What is being asked
Take the lines from the one containing "You are a computer-use" through the end of the material and write them out exactly, omitting pictures.

Record excerpts
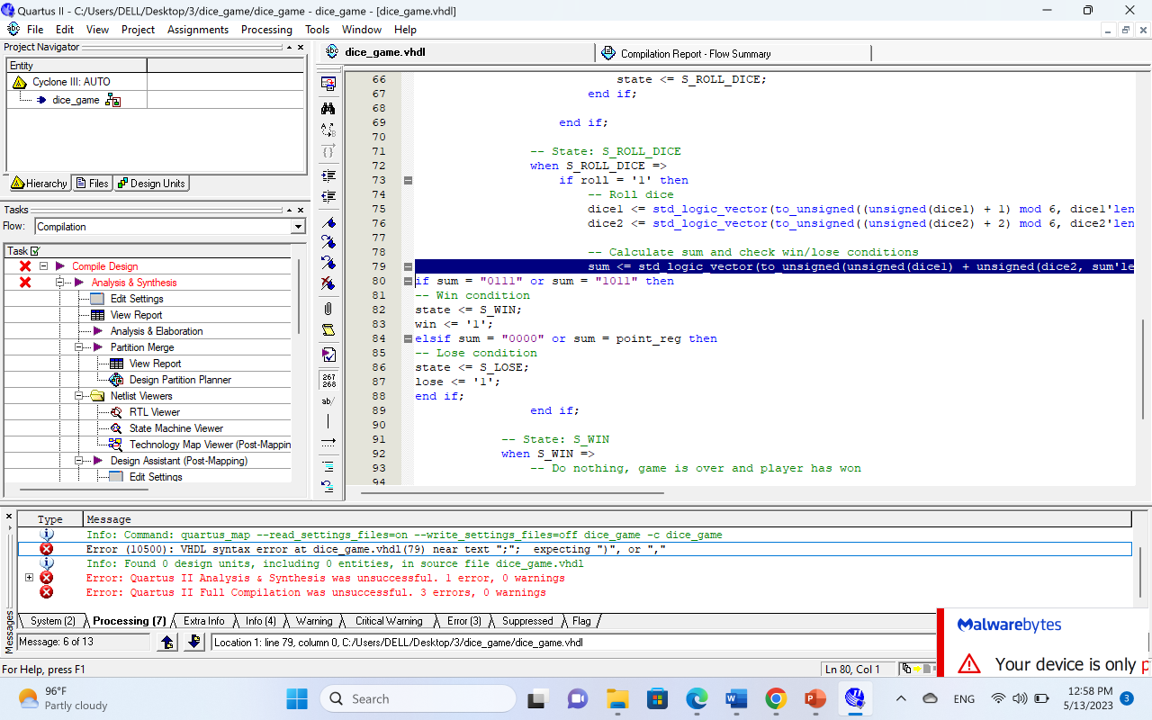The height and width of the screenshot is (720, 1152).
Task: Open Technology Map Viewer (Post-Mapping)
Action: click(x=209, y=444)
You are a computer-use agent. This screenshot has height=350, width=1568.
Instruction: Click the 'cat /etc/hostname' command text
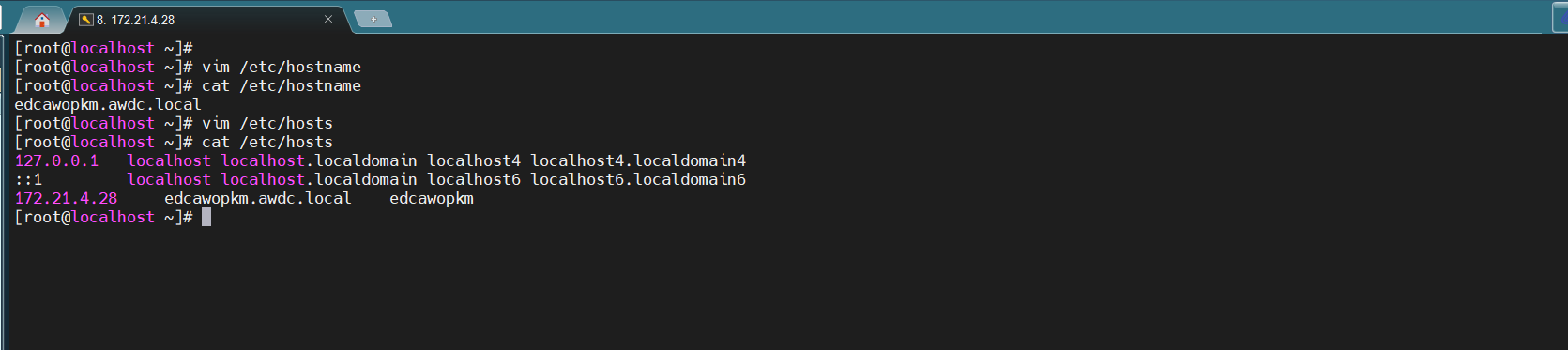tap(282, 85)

Reply
You are a computer-use agent. This screenshot has height=350, width=1568.
Instruction: Click the 'cat /etc/hostname' command text
tap(282, 85)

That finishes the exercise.